The Sonora Substellar Atmosphere Models. II. Cholla: A Grid of Cloud-free, Solar Metallicity Models in Chemical Disequilibrium for the JWST Era

TL;DR

This paper introduces a grid of cloud-free, solar metallicity atmospheric models for brown dwarfs and giant exoplanets, incorporating disequilibrium chemistry to aid in interpreting JWST observations.

Contribution

It presents a new set of atmospheric models covering a range of temperatures, gravities, and mixing parameters, emphasizing disequilibrium effects for the JWST era.

Findings

Models show significant impact of disequilibrium chemistry on molecular abundances.

Comparison with observations highlights the importance of disequilibrium in T dwarf atmospheres.
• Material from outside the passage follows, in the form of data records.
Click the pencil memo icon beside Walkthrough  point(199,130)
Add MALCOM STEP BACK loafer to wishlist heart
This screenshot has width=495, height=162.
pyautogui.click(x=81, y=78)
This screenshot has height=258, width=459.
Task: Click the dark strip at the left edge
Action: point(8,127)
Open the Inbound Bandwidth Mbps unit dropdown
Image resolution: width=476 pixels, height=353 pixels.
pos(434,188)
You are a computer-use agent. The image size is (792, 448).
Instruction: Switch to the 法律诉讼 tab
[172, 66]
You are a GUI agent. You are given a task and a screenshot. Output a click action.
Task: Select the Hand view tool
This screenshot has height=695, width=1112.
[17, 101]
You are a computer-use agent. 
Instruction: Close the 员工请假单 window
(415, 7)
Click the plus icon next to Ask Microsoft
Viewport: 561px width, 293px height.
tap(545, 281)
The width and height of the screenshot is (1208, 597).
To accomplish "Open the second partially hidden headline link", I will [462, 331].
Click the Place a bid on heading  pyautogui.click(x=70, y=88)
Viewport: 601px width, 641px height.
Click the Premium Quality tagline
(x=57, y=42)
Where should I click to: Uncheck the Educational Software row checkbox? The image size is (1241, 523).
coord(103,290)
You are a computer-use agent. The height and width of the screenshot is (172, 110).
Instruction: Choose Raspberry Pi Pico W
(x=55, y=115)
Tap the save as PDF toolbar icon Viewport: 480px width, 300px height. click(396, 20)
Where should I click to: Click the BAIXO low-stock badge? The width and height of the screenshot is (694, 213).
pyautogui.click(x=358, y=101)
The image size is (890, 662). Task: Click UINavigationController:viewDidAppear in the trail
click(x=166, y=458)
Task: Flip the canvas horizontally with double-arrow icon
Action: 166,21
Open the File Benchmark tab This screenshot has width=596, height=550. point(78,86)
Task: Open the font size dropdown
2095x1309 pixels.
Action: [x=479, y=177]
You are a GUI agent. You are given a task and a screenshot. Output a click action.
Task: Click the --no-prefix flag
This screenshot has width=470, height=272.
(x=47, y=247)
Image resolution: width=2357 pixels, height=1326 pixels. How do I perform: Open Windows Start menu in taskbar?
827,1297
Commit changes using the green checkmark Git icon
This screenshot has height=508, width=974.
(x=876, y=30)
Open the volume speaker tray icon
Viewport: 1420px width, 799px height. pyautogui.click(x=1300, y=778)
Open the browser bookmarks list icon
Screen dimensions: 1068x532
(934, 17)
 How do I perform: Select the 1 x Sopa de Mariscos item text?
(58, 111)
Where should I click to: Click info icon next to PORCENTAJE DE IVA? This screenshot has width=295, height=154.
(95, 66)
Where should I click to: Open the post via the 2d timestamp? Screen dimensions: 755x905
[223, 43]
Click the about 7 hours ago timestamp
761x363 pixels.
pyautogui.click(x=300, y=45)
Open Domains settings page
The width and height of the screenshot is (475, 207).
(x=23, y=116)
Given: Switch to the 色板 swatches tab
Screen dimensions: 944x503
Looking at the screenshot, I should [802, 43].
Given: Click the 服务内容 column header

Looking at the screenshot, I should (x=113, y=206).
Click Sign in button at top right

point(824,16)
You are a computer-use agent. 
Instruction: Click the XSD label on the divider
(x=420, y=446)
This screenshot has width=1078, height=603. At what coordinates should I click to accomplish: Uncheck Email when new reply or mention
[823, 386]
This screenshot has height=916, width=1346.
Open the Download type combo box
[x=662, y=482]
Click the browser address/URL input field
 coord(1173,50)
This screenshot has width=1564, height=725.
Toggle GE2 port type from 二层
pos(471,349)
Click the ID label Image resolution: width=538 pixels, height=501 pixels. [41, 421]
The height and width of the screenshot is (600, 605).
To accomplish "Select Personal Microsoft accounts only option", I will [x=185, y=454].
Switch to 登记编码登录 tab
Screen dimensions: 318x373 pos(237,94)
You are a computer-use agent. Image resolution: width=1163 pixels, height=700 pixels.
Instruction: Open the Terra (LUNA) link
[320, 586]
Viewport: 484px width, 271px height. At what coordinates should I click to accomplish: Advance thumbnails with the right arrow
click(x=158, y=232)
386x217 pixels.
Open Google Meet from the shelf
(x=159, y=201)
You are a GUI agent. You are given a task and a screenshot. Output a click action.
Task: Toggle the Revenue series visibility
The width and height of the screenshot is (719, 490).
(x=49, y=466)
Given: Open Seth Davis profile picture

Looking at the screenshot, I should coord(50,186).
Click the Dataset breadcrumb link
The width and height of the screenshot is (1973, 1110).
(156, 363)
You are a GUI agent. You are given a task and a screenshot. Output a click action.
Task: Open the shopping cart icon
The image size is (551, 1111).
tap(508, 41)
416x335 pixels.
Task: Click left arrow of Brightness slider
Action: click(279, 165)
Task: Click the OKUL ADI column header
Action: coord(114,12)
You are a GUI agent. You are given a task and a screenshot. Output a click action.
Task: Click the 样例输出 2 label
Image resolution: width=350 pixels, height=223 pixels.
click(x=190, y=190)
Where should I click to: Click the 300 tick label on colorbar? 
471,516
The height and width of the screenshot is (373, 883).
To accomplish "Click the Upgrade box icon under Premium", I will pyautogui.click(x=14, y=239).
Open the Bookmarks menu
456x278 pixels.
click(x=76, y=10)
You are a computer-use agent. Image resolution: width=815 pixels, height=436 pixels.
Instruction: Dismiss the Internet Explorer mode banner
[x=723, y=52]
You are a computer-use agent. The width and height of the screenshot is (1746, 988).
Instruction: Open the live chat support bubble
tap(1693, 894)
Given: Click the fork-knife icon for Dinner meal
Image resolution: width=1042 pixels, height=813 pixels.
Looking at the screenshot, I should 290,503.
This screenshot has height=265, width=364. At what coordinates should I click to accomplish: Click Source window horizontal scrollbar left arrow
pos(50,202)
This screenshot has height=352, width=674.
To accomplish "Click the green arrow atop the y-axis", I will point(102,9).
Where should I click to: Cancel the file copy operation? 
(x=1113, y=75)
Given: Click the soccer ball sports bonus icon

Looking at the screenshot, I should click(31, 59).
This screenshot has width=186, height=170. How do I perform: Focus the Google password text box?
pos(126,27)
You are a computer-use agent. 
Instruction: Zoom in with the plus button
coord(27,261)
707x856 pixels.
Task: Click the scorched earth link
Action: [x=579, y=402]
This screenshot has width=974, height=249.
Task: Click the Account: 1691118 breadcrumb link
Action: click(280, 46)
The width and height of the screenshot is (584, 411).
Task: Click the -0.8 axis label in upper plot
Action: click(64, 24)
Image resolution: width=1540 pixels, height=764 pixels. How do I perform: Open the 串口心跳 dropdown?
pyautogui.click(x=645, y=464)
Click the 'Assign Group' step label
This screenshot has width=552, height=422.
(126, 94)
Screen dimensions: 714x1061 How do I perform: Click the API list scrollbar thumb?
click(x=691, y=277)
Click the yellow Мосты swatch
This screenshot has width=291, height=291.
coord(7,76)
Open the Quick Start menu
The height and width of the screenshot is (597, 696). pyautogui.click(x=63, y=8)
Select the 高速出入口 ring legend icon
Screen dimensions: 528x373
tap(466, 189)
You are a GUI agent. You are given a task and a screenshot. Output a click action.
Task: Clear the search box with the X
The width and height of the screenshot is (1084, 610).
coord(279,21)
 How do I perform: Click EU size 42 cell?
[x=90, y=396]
Models inform on the detectability of key molecules with JWST.

Abstract

Exoplanet and brown dwarf atmospheres commonly show signs of disequilibrium chemistry. In the James Webb Space Telescope era high resolution spectra of directly imaged exoplanets will allow the characterization of their atmospheres in more detail, and allow systematic tests for the presence of chemical species that deviate from thermochemical equilibrium in these atmospheres. Constraining the presence of disequilibrium chemistry in these atmospheres as a function of parameters such as their effective temperature and surface gravity will allow us to place better constrains in the physics governing these atmospheres. This paper is part of a series of works presenting the Sonora grid of atmosphere models (Marley et al 2021, Morley et al in prep.). In this paper we present a grid of cloud-free, solar metallicity atmospheres for brown dwarfs and wide separation giant planets with key molecular species such as CH4, H2O, CO and NH3 in disequilibrium. Our grid covers atmospheres with Teff~[500 K,1300 K], logg~[3.0,5.5] (cgs) and an eddy diffusion parameter of logKzz=2, 4 and 7 (cgs). We study the effect of different parameters within the grid on the temperature and composition profiles of our atmospheres. We discuss their effect on the near-infrared colors of our model atmospheres and the detectability of CH4, H2O, CO and NH3 using the JWST. We compare our models against existing MKO and Spitzer observations of brown dwarfs and verify the importance of disequilibrium chemistry for T dwarf atmospheres. Finally, we discuss how our models can help constrain the vertical structure and chemical composition of these atmospheres.